Extend the passage on Yemen's banking sector and the economic conflict, picking up where it stops.

SUPPLIED PASSAGE
----------------------------------------
This policy brief was produced as part of the Yemen International Forum (YIF) 2022 and will offer an overview of the evolving challenges facing the banking sector, the implications these have had for Yemen’s economy and humanitarian situation, and the steps stakeholders should consider when pursuing mediation to isolate the country’s banking sector from involvement in the broader conflict. Importantly, the economic confrontation between the belligerent parties has recently escalated. In the latter half of October, Houthi forces began striking oil export facilities on the southern coast, threatening the foundation of government finances by preventing oil sales.[1] The government responded by designating the Houthi movement as a terrorist organization and has been formulating a raft of retaliation measures focused on securing dominance over banking and financial sector regulation. In early 2023, the government’s fiscal woes were further compounded afterHouthi authorities began carrying out a campaign to pressure commercial importers to redirect shipments from i government-controlled ports to the Houthi-held port of Hudaydah.

Heightened animosity between the belligerents has complicated efforts to mediate a resolution to the critical issues hobbling the country’s banks. Prospects for successful mediation appear exceedingly low at present. It continues to be important, however, to assess the most realistic and viable steps to address the impact of the CBY schism on the banking sector, in the event that a window of opportunity to do so arises.
----------------------------------------
[Records]
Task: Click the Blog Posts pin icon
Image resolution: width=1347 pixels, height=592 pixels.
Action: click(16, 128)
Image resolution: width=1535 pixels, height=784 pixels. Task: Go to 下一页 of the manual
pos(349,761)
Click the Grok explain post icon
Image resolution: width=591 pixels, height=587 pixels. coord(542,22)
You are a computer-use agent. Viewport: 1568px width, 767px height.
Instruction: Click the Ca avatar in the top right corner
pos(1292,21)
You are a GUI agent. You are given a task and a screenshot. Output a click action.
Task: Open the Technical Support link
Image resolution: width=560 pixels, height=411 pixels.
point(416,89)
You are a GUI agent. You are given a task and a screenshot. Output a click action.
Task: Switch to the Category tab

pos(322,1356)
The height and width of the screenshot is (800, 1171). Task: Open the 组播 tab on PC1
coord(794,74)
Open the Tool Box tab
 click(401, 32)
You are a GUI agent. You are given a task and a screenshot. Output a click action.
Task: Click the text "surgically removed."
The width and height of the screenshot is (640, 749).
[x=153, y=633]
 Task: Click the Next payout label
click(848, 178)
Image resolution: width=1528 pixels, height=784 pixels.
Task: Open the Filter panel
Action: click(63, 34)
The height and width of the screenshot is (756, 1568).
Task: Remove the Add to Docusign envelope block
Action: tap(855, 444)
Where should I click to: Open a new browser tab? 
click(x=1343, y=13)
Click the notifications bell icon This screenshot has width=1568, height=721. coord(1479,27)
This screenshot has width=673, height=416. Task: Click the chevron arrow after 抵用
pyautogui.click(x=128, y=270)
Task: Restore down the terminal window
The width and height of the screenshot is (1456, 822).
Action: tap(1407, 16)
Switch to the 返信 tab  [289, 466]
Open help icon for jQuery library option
----------------------------------------
EXERCISE ANSWER
The Impact of the War and the CBY Divide

Yemen has historically had an overwhelmingly cash-based economy. Prior to 2014, the country’s commercial and Islamic banks largely concentrated their investments of customer deposits in treasury bills, due to the relatively high interest rates the CBY offered on public debt instruments and sukuk (Islamic financial bonds). The country’s underdeveloped economy offered few other enticing investments.[2] The armed conflict escalated between 2014-15, bringing a dramatic economic downturn and an end to oil exports, the CBY’s largest source of foreign currency. Through 2015, the central bank increasingly brought in capital controls to preserve its diminishing foreign currency stocks, with local banks in turn limiting foreign currency withdrawals, fueling mistrust of the banking sector.

Beginning in early 2016, declining faith among traders and wealthy Yemenis in the banking system led to a massive migration of financial flows from formal to informal networks.[3] Banks then faced an increasing liquidity crisis in both foreign and domestic currencies and, lacking Yemeni rials (YR) themselves, had few available to deposit at the CBY. The central bank’s supplies of physical rial banknotes subsequently began to deplete rapidly, with the government, then based out of the interim capital in Aden, prohibiting the CBY from issuing new bills. In August 2016, with both its foreign and domestic currency stocks nearly exhausted, the CBY ended regular salary payments to most public servants.

In September 2016, then-President Abdo Rabbu Mansour Hadi ordered that the CBY headquarters be relocated to Aden.[4] This had the effect of creating two central bank entities in Yemen. The CBY in Sana’a, affiliated with the Houthis, maintained the physical infrastructure, information archives, and most of the human resources of the original central bank, as well as purview over the country’s largest financial, commercial, and population centers. The CBY in Aden took with it international recognition, with its associated privileges.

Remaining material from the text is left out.